Repeat exactly the lines of the records below, starting at the line containing "Where should I" and ending at the line containing "Viewport: 600px width, 533px height.". Leave the pictures out.

Supplied data: Begin

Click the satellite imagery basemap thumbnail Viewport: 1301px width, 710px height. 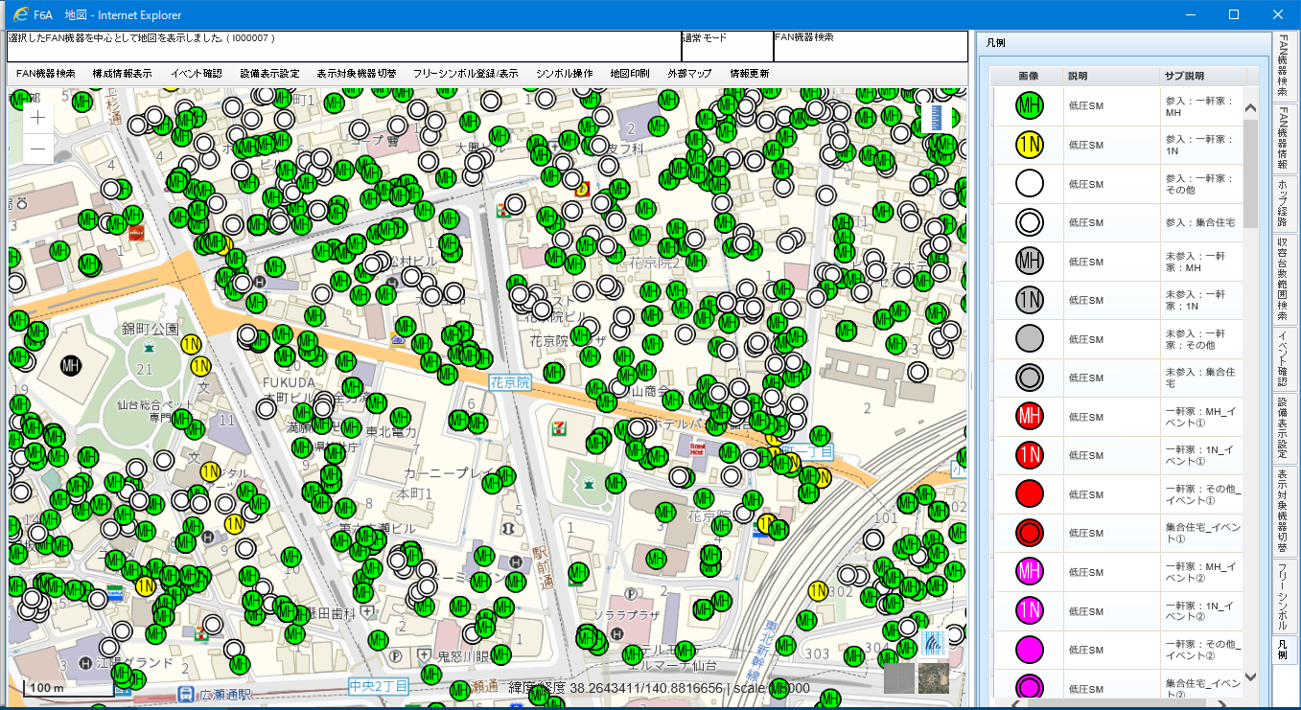click(934, 678)
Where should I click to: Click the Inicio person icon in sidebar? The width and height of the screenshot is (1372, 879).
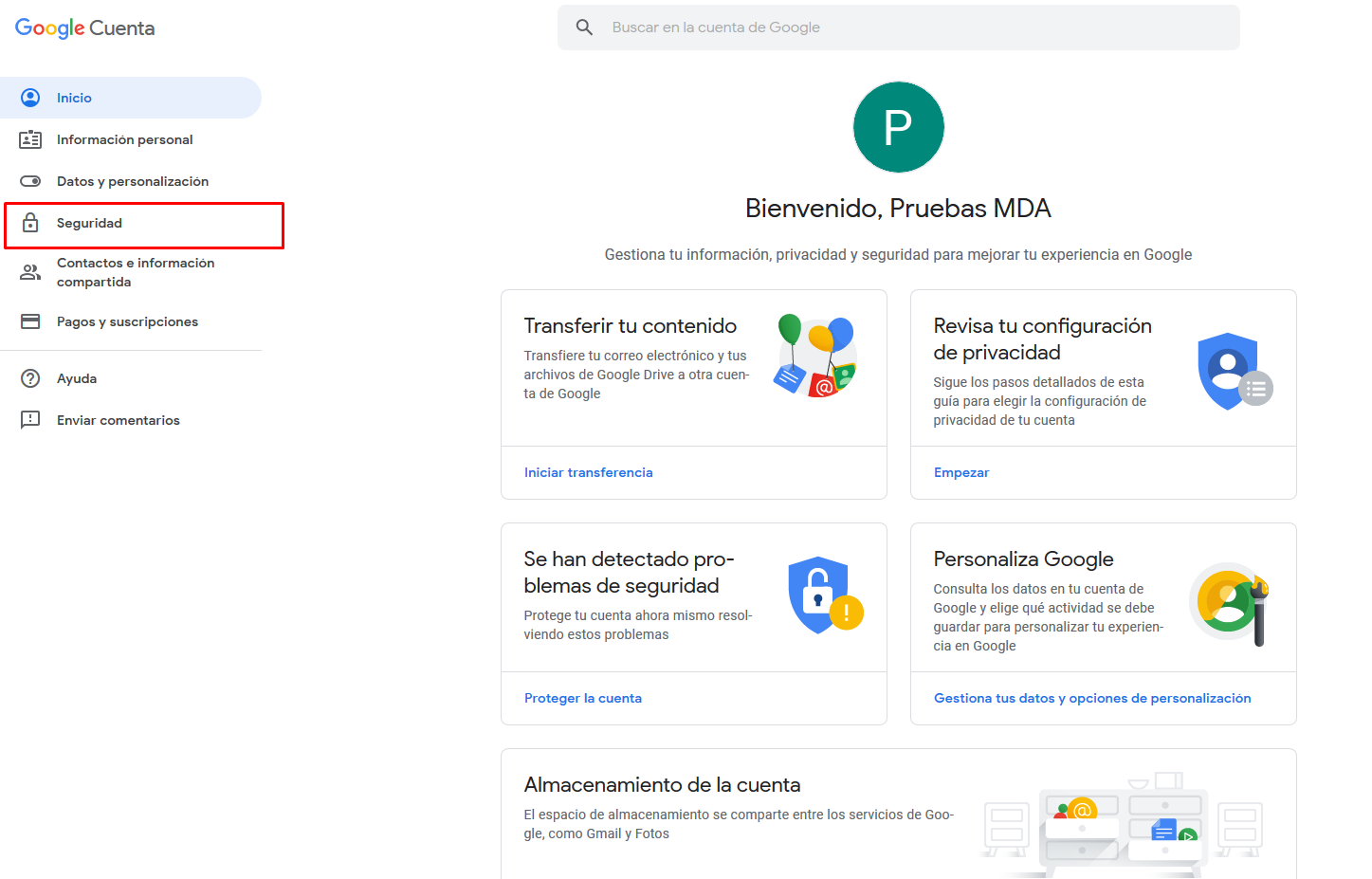coord(30,98)
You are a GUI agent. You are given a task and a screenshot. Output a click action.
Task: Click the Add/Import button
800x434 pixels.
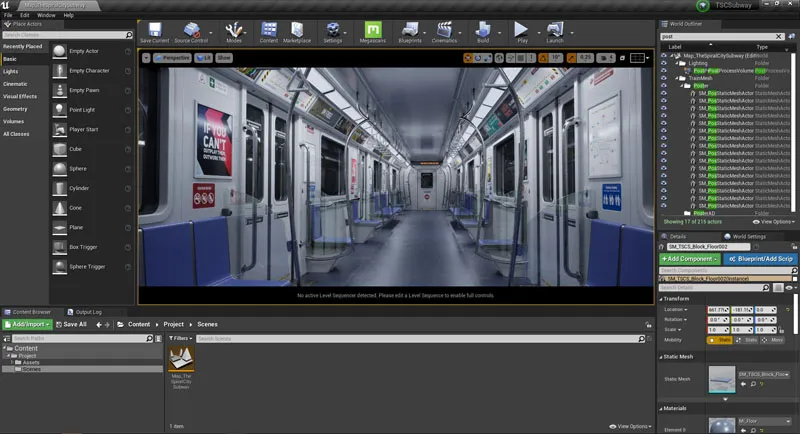coord(27,324)
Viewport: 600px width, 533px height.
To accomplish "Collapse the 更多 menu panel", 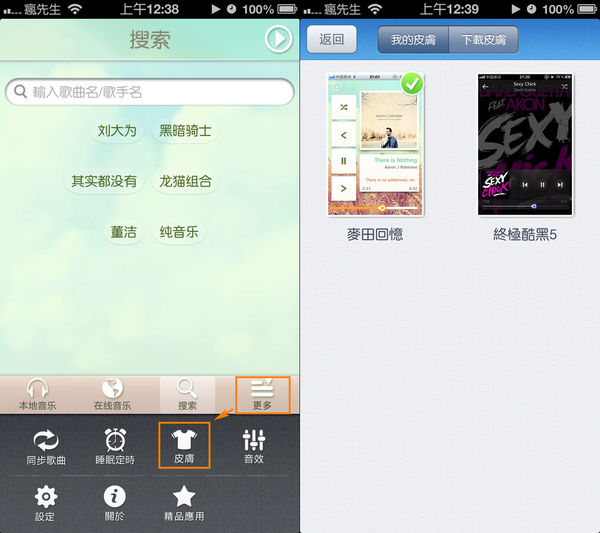I will tap(262, 395).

Supplied data: End

**Result**
Where should I click to: Click the Inicio person icon in sidebar? The width and height of the screenshot is (1372, 879).
coord(30,98)
You are a GUI agent. You are given a task and a screenshot. Output a click action.
Task: Click the Add/Import button
800x434 pixels.
coord(27,324)
Viewport: 600px width, 533px height.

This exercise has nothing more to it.